# Robotic Process Automation: Web Scraper

## Contacts:
cursifrancesco@gmail.com

## Description

This projects describes how to make an automated web scraper to read text from a web page and download data.
It is based on Selenium and ChromeDriver to scrape web pages on Google Chrome, on a Windows Machine.
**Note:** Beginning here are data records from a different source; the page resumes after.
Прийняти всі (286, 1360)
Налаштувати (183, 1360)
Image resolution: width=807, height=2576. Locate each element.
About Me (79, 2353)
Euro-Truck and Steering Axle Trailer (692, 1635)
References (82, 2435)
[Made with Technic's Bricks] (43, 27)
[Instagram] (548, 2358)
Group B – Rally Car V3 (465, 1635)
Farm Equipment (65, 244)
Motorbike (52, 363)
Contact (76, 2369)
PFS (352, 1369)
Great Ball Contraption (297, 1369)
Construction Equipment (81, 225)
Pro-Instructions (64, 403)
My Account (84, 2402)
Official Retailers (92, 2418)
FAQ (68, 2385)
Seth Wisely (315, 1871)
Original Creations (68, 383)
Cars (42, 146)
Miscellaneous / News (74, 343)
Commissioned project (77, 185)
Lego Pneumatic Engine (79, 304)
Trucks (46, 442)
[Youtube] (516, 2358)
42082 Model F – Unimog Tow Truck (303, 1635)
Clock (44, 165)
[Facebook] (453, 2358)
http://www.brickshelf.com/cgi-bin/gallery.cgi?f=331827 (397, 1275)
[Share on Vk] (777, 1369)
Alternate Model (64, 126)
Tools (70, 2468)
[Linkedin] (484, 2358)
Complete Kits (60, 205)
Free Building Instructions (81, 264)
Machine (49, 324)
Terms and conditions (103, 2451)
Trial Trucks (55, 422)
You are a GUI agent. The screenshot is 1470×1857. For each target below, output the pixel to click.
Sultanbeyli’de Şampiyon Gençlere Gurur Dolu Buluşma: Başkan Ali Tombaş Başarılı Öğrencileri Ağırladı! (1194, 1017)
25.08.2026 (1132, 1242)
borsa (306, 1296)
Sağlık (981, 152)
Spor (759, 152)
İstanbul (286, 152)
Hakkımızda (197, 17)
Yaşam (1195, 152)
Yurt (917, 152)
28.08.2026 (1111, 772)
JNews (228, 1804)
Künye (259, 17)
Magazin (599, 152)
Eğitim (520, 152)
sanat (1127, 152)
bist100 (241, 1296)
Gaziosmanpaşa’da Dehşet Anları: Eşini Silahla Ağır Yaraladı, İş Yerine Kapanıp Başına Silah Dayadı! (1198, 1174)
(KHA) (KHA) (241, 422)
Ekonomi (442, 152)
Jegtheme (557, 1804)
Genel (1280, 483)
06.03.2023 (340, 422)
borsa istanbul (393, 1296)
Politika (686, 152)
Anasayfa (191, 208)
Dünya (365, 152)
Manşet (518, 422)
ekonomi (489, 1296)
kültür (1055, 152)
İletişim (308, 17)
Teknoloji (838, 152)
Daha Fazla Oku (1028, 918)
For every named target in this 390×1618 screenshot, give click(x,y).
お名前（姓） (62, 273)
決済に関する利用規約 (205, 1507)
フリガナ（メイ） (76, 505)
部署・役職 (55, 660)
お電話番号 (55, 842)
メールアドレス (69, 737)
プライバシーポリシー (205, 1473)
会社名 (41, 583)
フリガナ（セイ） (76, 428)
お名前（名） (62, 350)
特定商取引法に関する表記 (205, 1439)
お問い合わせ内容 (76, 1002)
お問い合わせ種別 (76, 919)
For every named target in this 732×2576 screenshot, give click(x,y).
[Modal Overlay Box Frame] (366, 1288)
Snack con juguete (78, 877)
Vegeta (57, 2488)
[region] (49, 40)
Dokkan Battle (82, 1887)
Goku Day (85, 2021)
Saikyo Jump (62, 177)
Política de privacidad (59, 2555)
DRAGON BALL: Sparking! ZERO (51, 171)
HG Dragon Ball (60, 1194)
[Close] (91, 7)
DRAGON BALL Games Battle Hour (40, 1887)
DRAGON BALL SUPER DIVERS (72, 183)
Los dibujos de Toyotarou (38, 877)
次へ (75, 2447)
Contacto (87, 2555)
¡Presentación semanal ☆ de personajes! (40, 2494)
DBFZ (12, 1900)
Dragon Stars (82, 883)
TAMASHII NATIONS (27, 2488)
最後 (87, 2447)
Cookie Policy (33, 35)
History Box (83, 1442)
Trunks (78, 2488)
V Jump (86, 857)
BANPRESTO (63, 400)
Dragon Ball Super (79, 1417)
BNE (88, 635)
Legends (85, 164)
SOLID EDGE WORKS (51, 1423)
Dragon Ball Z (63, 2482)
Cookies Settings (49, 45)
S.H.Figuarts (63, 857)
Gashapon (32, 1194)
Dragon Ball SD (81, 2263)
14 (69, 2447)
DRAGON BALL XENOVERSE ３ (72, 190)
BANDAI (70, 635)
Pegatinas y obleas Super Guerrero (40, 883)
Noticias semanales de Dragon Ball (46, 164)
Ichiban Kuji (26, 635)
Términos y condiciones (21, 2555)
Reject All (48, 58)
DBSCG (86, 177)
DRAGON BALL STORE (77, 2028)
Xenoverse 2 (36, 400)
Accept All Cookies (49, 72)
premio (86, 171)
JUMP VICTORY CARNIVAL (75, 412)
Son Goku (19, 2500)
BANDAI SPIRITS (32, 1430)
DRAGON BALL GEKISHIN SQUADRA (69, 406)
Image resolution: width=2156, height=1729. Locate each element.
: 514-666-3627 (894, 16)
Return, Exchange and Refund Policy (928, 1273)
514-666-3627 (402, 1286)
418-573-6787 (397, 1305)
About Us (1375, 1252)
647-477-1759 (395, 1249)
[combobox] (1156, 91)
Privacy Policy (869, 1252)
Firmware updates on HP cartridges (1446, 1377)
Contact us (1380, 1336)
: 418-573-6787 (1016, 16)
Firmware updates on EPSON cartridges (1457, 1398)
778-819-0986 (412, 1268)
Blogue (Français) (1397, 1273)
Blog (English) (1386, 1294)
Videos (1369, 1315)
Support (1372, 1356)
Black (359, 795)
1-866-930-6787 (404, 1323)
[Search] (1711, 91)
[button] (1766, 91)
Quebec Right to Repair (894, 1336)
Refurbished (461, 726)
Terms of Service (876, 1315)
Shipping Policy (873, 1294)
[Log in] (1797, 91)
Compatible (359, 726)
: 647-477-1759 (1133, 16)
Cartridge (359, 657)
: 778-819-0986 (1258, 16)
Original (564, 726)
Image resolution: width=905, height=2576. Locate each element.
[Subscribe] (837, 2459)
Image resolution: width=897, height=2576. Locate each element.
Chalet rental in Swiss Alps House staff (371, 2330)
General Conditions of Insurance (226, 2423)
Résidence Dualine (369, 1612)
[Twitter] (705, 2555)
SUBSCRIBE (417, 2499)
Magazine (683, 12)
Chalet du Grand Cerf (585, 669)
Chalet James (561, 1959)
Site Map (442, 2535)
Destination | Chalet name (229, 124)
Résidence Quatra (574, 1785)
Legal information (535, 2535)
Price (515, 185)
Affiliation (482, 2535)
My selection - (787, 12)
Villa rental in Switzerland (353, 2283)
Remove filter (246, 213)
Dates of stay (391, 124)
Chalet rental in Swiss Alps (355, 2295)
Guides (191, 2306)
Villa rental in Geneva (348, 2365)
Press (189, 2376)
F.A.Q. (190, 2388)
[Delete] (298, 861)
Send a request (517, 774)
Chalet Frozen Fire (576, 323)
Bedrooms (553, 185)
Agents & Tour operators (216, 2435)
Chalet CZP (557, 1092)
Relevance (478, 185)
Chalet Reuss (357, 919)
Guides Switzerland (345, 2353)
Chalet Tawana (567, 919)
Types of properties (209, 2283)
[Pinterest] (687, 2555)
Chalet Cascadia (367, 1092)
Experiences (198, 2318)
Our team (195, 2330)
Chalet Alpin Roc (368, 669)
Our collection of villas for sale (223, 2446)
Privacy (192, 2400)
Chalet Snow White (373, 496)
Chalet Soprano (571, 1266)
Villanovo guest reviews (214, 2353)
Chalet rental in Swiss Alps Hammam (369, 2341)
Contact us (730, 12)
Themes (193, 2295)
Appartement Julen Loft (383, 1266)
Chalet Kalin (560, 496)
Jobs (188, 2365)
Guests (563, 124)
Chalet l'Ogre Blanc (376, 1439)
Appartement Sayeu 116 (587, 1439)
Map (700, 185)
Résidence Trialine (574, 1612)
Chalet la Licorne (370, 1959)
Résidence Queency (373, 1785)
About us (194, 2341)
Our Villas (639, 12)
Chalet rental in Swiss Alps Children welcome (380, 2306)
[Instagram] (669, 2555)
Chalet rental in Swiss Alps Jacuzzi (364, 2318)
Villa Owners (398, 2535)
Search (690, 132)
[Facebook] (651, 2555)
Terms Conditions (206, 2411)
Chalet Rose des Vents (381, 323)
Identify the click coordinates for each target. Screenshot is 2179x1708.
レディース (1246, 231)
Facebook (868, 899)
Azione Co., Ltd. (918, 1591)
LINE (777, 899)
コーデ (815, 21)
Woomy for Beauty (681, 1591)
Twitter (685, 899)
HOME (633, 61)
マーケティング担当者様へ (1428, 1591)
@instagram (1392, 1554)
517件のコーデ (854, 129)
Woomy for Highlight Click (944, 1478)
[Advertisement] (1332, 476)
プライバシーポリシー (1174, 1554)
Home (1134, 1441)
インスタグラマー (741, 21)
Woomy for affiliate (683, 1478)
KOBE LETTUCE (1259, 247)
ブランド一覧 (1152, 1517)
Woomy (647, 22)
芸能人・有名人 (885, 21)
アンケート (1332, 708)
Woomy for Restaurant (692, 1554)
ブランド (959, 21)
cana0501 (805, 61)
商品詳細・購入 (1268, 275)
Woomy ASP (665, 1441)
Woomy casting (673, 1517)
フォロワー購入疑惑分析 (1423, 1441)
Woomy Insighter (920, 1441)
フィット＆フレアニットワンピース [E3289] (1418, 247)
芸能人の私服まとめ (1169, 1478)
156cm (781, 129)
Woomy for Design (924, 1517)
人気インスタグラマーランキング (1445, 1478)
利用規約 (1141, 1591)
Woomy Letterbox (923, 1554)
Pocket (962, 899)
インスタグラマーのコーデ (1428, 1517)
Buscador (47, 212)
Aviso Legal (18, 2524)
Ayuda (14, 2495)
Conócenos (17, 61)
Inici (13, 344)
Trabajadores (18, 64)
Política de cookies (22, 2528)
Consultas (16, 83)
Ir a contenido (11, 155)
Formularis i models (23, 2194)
The scraper reads text from a table in https://en.wikipedia.org/wiki/List_of_countries_and_dependencies_by_area
opens a new tab and downloads files from https://silhouettegarden.com/category/country/


### Set-up Instructions:

Set up your directory to contain:
- src/scraper.py
- chromedriver_win32/chromedriver.exe

You should first download chromedriver.exe from https://chromedriver.chromium.org/downloads 

### Code:

Import necessary libraries

In [None]:
from selenium import webdriver
from selenium.webdriver.common.keys import Keys
from selenium.webdriver.support.ui import WebDriverWait
from selenium.webdriver.support import expected_conditions as EC
from selenium.webdriver.common.by import By
from selenium.common.exceptions import TimeoutException
from bs4 import BeautifulSoup
import pandas as pd
import ast
import time
from selenium.common.exceptions import NoSuchElementException

Intialize the scraper and navigate to desired URL

In [None]:
# open Chrome and navigate to desired web page

chromedriver_folder = "../chromedriver_99_win32/chromedriver"
URL = "https://en.wikipedia.org/wiki/List_of_countries_and_dependencies_by_area"
op = webdriver.ChromeOptions()
driver = webdriver.Chrome(chromedriver_folder, options=op)
driver.get(URL)

#Try opening the webpage
Table_xpath = '/html/body/div[3]/div[3]/div[5]/div[1]/table[2]'
try:
    #Here we check if the table we want to read is shown and wait until this happens
    table_ok = EC.presence_of_element_located((By.XPATH,Table_xpath ))
    WebDriverWait(driver, 5).until(table_ok)
    time.sleep(2)
except TimeoutException:
    print("Timed out waiting for page to load")

    
table = driver.find_element_by_xpath(Table_xpath)
rows = table.find_elements_by_tag_name("tr") #this line identifies all the rows in the table

#Initialize data storage
Areas = []
Countries = []

#Loop through the rows to get data
for i in range(1,len(rows)):
    r = rows[i]
    values = r.find_elements_by_tag_name("td")
    n_cols = len(values)
    if n_cols == 7:
        country = values[1].text
        areas = (values[2].text).split()
    else:
        country = values[0].text
        areas = (values[1].text).split()

    try:
        area = areas[0]
        area = float(area.replace(',',''))
        Areas.append(area)
        Countries.append(country)
        print("Country ",country," Area ",area)
    except:
        print("no data")

#Create Pandas dataframe and save it
df = pd.DataFrame({'Countries': Countries,'Areas (Km2)': Areas})
df.to_csv("WorldData.csv", index=True, encoding='utf-8')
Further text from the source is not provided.